-- How to complete this task --
The answer should be each line of the records that contains the word "agent"; please copy them all.

-- Study material --
::::::
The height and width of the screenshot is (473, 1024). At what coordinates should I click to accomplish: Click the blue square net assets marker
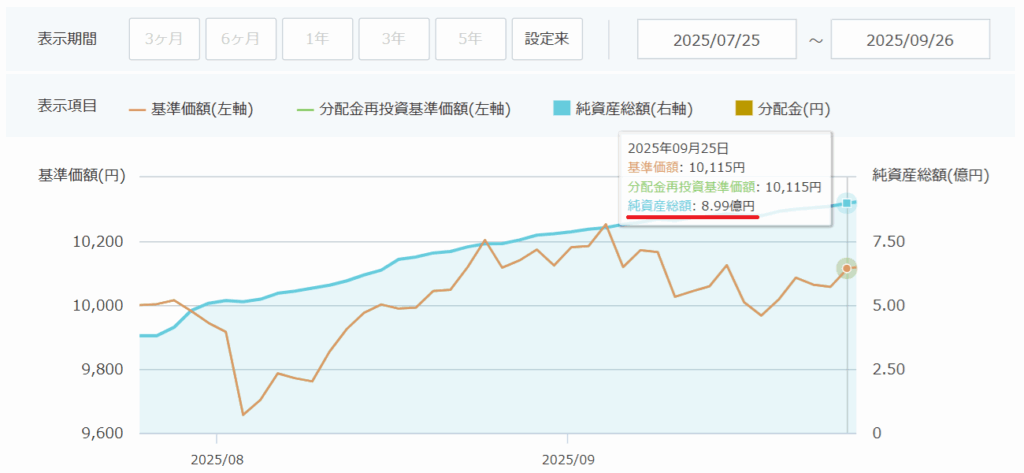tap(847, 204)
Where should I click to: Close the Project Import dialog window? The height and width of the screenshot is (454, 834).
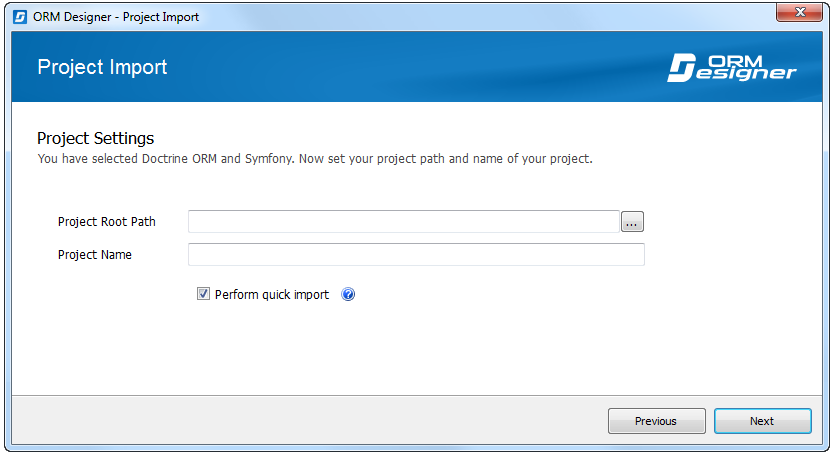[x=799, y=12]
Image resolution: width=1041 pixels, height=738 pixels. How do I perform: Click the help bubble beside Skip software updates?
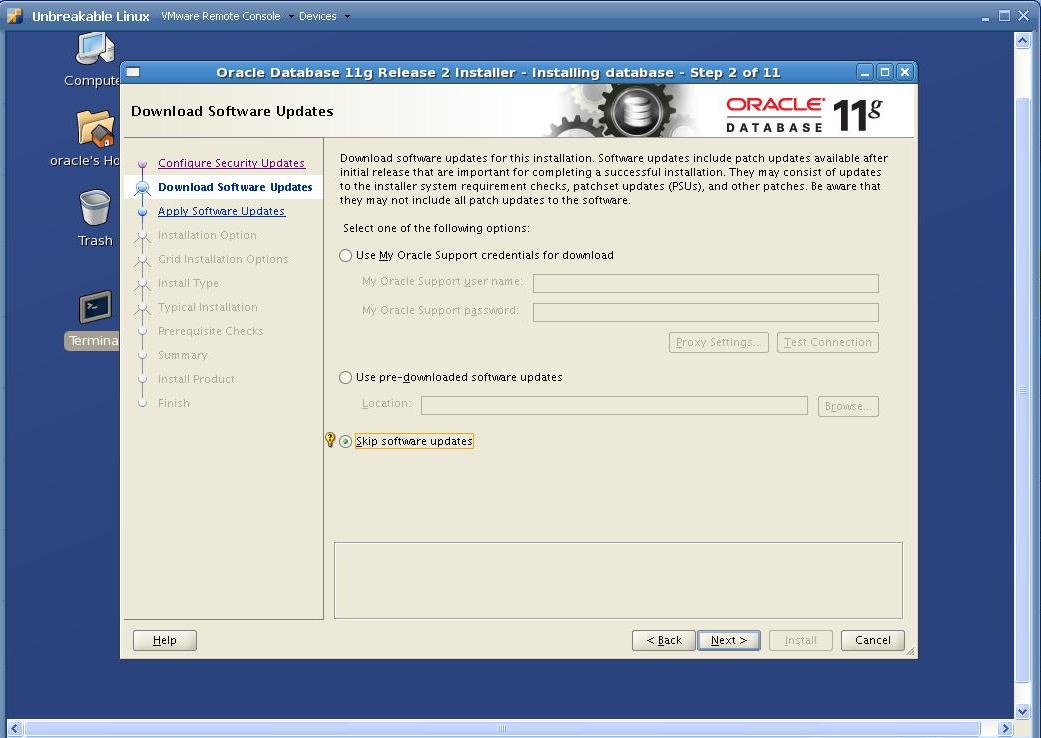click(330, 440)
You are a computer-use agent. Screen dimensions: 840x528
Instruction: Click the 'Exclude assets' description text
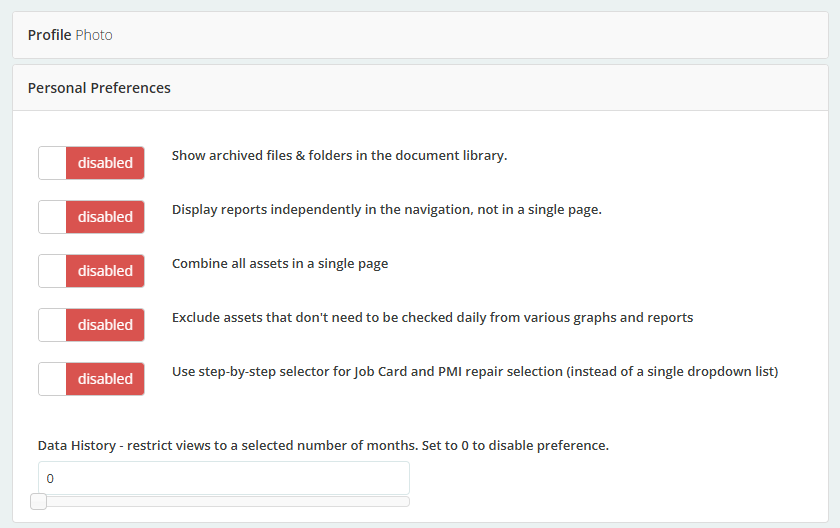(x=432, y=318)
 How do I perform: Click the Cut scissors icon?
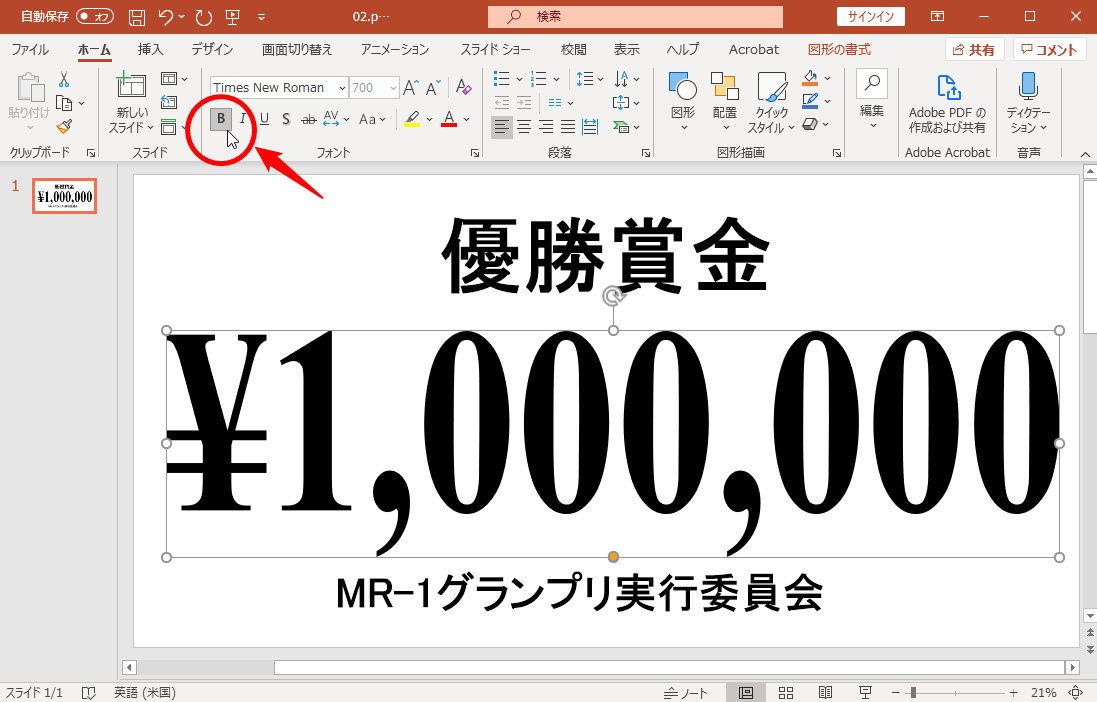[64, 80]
::::::
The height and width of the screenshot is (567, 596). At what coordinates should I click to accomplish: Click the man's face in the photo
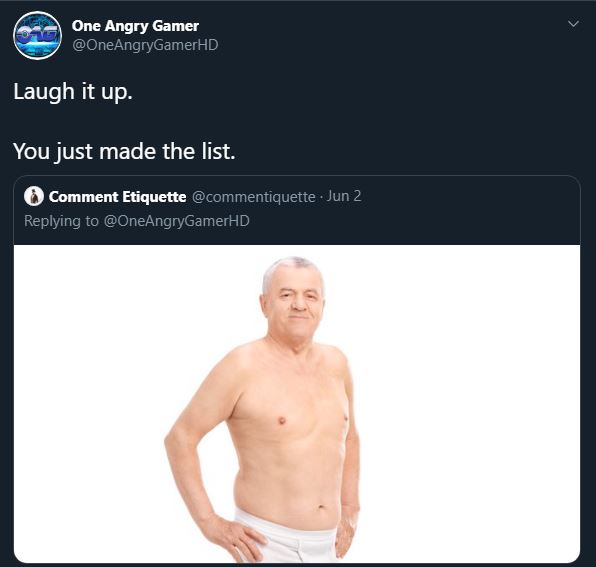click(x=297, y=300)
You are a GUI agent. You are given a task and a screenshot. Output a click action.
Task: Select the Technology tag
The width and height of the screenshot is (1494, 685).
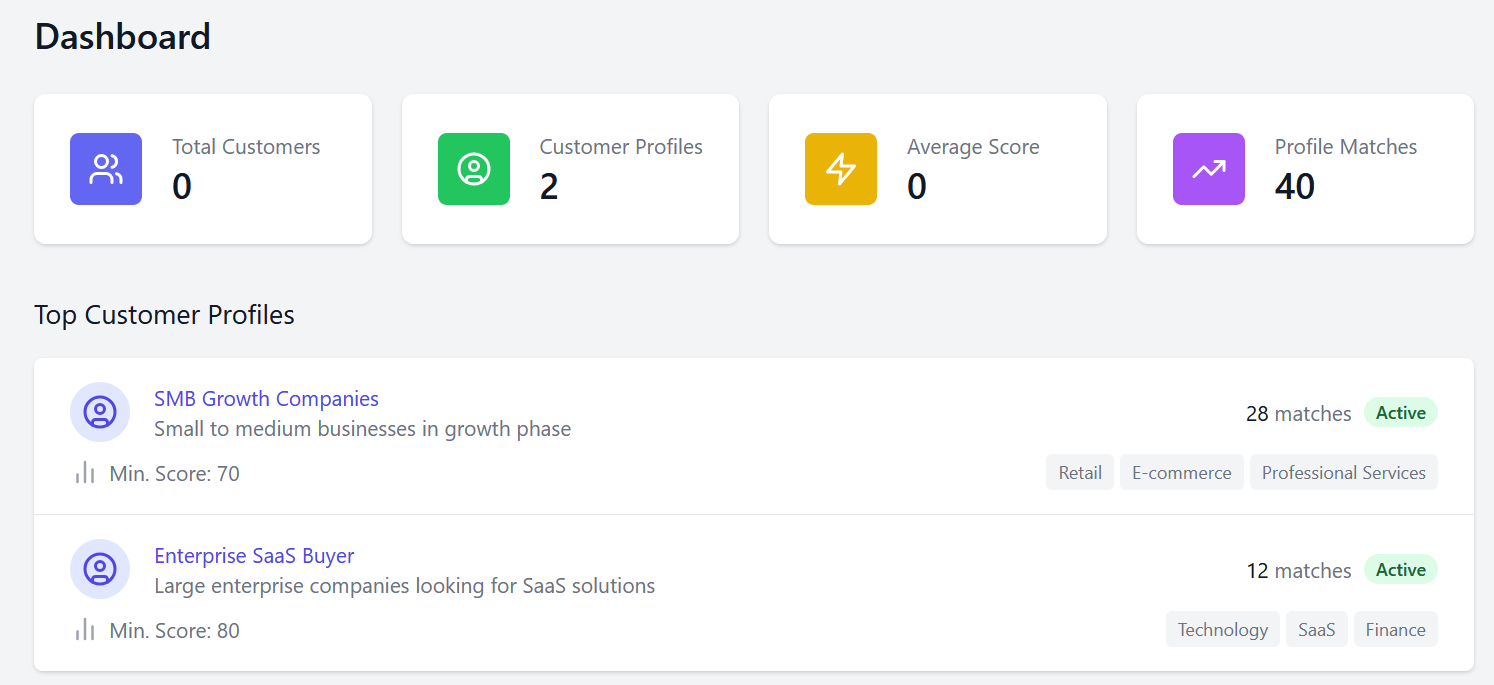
::::::
-- Task answer --
You are a computer-use agent. Screen dimensions: 840x528
You are a GUI agent. You are given a task and a screenshot. Output a click action.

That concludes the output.